[Stored data entries]

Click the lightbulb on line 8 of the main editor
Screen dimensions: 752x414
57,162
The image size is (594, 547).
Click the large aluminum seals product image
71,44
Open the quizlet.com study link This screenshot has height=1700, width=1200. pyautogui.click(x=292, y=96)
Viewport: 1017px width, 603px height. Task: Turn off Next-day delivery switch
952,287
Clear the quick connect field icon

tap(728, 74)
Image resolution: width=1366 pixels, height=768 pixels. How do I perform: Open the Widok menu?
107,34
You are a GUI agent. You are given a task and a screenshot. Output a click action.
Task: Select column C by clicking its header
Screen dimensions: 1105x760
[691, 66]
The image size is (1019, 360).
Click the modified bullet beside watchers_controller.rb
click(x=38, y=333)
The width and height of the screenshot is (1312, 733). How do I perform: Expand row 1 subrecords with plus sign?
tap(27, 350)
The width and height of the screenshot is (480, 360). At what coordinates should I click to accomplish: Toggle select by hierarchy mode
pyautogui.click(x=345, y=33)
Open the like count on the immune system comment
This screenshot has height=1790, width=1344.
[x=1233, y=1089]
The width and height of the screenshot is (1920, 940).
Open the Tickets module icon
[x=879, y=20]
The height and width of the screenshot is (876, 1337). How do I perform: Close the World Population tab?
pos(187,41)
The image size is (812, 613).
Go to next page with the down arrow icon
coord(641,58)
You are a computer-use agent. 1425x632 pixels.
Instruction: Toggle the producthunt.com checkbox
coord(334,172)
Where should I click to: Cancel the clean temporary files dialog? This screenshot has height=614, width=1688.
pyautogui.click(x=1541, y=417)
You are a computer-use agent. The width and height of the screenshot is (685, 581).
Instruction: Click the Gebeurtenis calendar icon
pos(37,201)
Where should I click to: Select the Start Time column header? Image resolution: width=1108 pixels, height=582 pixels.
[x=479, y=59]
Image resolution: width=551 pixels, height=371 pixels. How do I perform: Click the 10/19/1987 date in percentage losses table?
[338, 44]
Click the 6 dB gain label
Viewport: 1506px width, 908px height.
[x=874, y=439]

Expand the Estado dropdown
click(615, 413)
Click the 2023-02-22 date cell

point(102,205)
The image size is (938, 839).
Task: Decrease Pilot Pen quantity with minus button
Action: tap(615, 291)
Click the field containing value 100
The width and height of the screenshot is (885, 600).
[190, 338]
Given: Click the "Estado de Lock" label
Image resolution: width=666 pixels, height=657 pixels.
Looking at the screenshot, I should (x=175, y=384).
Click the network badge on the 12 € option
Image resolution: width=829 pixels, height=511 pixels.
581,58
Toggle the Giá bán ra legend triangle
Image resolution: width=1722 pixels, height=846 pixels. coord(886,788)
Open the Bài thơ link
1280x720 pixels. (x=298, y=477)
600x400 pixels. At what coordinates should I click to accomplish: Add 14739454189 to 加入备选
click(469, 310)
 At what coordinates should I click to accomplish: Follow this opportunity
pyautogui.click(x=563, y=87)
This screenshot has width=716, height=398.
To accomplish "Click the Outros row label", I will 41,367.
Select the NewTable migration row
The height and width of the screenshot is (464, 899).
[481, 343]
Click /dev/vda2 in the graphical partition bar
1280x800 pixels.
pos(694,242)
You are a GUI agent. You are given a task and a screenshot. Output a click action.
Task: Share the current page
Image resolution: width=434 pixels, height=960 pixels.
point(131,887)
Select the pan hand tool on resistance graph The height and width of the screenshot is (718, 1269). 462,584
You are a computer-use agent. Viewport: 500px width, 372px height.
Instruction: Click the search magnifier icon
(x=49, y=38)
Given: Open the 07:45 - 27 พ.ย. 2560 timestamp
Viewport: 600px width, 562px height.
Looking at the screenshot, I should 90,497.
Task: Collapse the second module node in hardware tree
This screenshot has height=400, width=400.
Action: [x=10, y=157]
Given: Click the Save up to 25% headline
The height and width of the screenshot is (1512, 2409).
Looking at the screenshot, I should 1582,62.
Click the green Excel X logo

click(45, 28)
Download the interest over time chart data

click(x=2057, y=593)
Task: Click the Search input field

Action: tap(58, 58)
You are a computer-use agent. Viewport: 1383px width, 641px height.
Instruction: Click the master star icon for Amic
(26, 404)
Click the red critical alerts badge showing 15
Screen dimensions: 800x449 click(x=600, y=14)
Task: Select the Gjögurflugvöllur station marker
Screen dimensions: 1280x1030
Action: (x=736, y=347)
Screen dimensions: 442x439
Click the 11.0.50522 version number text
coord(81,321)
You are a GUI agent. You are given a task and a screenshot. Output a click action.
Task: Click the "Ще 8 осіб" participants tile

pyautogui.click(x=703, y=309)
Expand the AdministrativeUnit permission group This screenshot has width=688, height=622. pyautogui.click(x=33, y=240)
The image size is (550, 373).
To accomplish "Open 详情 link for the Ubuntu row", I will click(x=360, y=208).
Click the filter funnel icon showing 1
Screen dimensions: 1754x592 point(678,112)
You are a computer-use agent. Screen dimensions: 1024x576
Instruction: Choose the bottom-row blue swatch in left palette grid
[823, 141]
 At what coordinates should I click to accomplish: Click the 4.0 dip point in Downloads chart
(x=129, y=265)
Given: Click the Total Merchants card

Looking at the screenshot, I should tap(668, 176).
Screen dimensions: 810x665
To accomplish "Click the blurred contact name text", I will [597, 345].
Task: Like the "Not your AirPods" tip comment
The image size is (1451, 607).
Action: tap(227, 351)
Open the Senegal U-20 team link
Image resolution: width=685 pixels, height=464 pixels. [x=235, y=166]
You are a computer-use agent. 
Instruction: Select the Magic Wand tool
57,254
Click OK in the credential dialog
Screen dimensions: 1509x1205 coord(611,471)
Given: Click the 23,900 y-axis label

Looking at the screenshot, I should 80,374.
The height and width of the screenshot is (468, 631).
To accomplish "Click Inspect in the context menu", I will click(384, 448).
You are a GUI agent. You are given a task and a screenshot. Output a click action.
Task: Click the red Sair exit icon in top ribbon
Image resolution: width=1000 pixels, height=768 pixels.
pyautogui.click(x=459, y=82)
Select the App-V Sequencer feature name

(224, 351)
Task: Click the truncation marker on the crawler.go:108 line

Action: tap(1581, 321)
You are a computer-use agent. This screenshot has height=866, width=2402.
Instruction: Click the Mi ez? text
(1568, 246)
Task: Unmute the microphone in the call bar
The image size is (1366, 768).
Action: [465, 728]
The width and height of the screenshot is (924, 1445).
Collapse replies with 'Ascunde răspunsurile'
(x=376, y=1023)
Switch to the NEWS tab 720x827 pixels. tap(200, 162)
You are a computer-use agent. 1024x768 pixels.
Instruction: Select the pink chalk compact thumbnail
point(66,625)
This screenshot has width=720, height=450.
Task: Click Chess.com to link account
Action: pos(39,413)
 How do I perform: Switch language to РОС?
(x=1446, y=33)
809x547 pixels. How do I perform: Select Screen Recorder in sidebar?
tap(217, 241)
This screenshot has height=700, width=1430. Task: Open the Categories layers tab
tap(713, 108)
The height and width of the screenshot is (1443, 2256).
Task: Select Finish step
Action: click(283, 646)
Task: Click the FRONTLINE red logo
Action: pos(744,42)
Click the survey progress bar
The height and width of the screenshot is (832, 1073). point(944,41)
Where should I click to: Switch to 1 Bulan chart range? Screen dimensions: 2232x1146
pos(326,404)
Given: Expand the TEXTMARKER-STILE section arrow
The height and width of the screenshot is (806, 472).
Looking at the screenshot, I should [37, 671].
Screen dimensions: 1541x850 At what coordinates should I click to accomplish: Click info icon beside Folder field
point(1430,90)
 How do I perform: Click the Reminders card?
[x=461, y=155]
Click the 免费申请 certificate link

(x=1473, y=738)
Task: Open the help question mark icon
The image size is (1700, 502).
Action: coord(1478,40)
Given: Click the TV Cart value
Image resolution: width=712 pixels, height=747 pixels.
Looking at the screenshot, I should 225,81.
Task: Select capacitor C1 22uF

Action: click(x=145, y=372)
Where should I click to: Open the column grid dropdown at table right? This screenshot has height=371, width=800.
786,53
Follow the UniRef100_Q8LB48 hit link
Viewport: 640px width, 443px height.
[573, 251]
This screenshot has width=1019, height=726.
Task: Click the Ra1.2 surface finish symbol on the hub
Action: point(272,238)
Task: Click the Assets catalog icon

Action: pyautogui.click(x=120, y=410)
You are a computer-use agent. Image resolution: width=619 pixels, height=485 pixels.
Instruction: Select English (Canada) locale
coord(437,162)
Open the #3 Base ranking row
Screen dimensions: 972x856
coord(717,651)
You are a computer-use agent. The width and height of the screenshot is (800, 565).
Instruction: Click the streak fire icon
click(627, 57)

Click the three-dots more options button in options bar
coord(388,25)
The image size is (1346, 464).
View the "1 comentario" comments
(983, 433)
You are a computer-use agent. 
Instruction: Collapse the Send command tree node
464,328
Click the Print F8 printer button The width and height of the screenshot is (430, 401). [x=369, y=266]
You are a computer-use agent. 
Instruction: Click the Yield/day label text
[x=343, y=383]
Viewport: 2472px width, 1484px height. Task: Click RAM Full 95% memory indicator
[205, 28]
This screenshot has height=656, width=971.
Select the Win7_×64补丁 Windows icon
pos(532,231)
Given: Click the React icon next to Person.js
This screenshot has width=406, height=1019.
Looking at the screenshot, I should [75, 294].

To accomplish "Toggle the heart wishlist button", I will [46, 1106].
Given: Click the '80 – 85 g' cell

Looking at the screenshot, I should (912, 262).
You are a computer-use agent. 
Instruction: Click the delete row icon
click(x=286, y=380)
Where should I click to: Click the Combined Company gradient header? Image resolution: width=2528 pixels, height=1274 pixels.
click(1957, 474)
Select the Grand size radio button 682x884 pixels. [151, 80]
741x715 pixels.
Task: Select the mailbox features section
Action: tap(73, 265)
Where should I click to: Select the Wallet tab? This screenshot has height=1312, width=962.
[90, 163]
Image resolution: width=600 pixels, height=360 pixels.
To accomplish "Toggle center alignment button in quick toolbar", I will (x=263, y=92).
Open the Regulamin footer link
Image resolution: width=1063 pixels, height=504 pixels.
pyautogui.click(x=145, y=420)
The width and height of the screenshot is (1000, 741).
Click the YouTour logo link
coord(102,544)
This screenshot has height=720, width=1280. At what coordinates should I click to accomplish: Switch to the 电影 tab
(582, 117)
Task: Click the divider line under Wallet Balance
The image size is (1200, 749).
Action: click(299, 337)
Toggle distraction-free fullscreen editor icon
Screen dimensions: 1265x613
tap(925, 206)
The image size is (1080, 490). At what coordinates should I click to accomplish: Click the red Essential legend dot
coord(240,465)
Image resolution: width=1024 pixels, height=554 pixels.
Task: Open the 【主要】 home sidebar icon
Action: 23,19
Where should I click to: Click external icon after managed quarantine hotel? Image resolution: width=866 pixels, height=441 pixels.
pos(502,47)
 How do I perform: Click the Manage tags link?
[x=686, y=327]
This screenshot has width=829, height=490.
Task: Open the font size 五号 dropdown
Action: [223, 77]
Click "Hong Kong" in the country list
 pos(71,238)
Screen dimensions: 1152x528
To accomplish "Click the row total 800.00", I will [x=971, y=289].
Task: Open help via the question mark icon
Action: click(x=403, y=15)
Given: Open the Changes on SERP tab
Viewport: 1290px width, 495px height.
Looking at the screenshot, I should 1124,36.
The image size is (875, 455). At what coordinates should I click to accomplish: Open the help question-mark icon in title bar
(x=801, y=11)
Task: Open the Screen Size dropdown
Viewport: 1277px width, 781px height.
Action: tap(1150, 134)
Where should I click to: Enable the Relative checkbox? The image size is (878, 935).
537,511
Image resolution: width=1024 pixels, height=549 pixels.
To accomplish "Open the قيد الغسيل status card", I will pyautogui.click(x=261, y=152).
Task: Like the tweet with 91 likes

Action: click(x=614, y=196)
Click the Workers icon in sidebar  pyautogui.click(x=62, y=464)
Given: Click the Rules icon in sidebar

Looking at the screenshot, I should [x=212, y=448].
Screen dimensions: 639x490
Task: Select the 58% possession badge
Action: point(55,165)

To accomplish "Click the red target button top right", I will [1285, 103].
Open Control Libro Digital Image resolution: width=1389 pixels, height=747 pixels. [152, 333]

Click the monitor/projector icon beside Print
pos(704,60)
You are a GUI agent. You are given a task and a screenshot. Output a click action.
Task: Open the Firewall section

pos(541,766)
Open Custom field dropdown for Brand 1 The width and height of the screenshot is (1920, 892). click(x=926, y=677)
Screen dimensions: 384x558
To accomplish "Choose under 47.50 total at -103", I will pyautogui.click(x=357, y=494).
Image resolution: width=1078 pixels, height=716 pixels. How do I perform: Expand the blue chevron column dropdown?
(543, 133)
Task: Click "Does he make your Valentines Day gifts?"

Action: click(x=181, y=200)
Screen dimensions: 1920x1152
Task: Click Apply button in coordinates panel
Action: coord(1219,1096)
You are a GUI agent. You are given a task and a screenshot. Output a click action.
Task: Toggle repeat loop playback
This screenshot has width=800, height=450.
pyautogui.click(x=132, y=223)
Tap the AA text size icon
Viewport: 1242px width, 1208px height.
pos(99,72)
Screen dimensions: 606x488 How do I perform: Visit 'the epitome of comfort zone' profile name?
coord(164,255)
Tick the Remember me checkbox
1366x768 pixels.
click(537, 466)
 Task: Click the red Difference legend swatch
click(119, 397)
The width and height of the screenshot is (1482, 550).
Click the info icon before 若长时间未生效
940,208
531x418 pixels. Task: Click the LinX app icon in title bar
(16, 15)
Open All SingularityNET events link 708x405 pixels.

=== DESCRIPTION OF THE TASK ===
Beginning at the line above with "Where should I click to: Open" and finishing at the line with "You are a computer-use agent. Image", return each line exactly and return nothing else.

=== RESPONSE ===
Where should I click to: Open the column grid dropdown at table right? This screenshot has height=371, width=800.
786,53
Follow the UniRef100_Q8LB48 hit link
Viewport: 640px width, 443px height.
[573, 251]
This screenshot has width=1019, height=726.
Task: Click the Ra1.2 surface finish symbol on the hub
Action: point(272,238)
Task: Click the Assets catalog icon

Action: pyautogui.click(x=120, y=410)
You are a computer-use agent. Image resolution: width=619 pixels, height=485 pixels.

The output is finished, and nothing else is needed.